Electronic health records (EHR), often linked with biorepositories, have become an increasingly important data source for translational research. [1, 2] Such rich, multidimensional data promise myriad opportunities for translational applications ranging from personalizing care decisions to predicting disease prognosis. [3] However, the scarcity of precise phenotype labels has hampered efforts to harness this dataset for many of these objectives.
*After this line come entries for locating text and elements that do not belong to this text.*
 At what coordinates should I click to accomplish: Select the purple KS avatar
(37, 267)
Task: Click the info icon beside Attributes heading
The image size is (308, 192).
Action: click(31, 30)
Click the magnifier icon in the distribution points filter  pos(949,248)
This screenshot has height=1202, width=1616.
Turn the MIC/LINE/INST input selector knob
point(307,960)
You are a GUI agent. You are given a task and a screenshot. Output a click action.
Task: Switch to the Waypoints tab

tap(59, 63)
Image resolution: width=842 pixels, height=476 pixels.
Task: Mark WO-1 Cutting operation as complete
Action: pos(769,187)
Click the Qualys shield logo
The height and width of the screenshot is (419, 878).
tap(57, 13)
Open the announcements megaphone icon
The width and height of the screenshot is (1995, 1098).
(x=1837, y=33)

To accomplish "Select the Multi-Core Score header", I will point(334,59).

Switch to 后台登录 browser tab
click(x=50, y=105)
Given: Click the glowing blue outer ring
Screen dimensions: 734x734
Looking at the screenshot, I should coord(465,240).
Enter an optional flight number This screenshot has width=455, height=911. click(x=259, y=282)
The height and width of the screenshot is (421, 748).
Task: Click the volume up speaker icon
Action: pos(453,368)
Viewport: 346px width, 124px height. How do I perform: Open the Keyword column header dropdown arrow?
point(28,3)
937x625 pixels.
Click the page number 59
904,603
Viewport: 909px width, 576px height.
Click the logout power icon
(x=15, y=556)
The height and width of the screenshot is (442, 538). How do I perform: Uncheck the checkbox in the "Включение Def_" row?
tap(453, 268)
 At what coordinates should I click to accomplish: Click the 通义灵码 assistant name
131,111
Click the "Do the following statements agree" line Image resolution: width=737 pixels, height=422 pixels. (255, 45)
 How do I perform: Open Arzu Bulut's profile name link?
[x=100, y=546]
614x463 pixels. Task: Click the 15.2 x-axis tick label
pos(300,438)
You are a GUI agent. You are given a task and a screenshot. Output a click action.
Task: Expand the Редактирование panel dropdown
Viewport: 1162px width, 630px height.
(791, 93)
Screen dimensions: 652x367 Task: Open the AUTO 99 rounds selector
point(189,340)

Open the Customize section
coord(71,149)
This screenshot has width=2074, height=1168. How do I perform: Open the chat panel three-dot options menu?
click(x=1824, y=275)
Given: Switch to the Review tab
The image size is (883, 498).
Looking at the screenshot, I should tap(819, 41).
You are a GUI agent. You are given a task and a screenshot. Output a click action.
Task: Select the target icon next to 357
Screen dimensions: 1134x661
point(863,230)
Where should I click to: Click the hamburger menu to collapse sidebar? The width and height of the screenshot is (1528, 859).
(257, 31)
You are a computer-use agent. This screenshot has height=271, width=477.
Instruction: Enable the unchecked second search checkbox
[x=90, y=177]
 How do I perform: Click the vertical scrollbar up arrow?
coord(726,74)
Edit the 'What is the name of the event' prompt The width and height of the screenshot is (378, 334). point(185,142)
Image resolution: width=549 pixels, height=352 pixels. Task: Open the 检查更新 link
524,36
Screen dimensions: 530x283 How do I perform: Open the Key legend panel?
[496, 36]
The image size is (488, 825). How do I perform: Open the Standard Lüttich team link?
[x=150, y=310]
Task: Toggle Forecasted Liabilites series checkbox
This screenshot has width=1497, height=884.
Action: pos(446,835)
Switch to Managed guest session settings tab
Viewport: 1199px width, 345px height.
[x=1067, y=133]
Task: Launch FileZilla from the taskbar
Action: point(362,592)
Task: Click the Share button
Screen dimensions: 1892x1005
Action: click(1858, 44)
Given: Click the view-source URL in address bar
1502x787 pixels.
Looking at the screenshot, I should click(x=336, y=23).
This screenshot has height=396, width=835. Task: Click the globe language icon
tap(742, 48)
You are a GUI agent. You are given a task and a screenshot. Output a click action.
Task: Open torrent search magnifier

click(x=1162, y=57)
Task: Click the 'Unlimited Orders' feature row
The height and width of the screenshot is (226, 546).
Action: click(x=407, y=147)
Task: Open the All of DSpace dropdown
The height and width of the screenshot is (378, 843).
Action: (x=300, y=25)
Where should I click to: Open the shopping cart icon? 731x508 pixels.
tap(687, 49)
Studies focusing on one or a few phenotypes typically circumvent this problem by predicting labels from diverse EHR features using 1) rule-based algorithms or 2) supervised learning methods trained on a subset of manually anontated gold-standard labels (GLabels). [4, 5, 6, 7, 8, 9, 10, 11] Of note, the Phenotype Knowledgebase (PheKB) platform built for the Electronic Medical Records and Genomics (eMERGE) Network has been shown to effectively integrate expertise across sites to yield accurate, transportable phenotyping algorithms. [11] However, applying these approaches to new phenotypes requires substantial expert input: manually annotating GLabels to train supervised methods necessitates laborious chart review, and formulating rule-based algorithms involves iteratively devising and validating rules. Thus these approaches, while effective, are infeasible for highly multi-phenotype applications such as Phenome-Wide Association Studies (PheWAS) requiring *de novo* labeling of hundreds to thousands of phenotypes. This signifies an ongoing need for phenotyping methods that can simultaneously annotate many diverse phenotypes.

Currently, studies requiring many EHR phenotypes often utilize billing codes such as International Classification of Diseases (ICD) codes as surrogates for true phenotype labels. For instance, the original PheWAS [12, 13, 14] grouped ICD codes into ∼1800 phenotype codes (phecodes) that were subsequently thresholded and screened for associations with various genetic markers. While a trivial function of ICD codes can be reliably used in lieu of true labels for many diseases, others such as rheumatoid arthritis [15] tend to have inprecise codes that can diminish the power of the association study. [16] Thresholding ICD codes at higher counts boosts label PPV and specificity but may significantly diminish sensitivity, especially for episodic conditions such as pseudogout.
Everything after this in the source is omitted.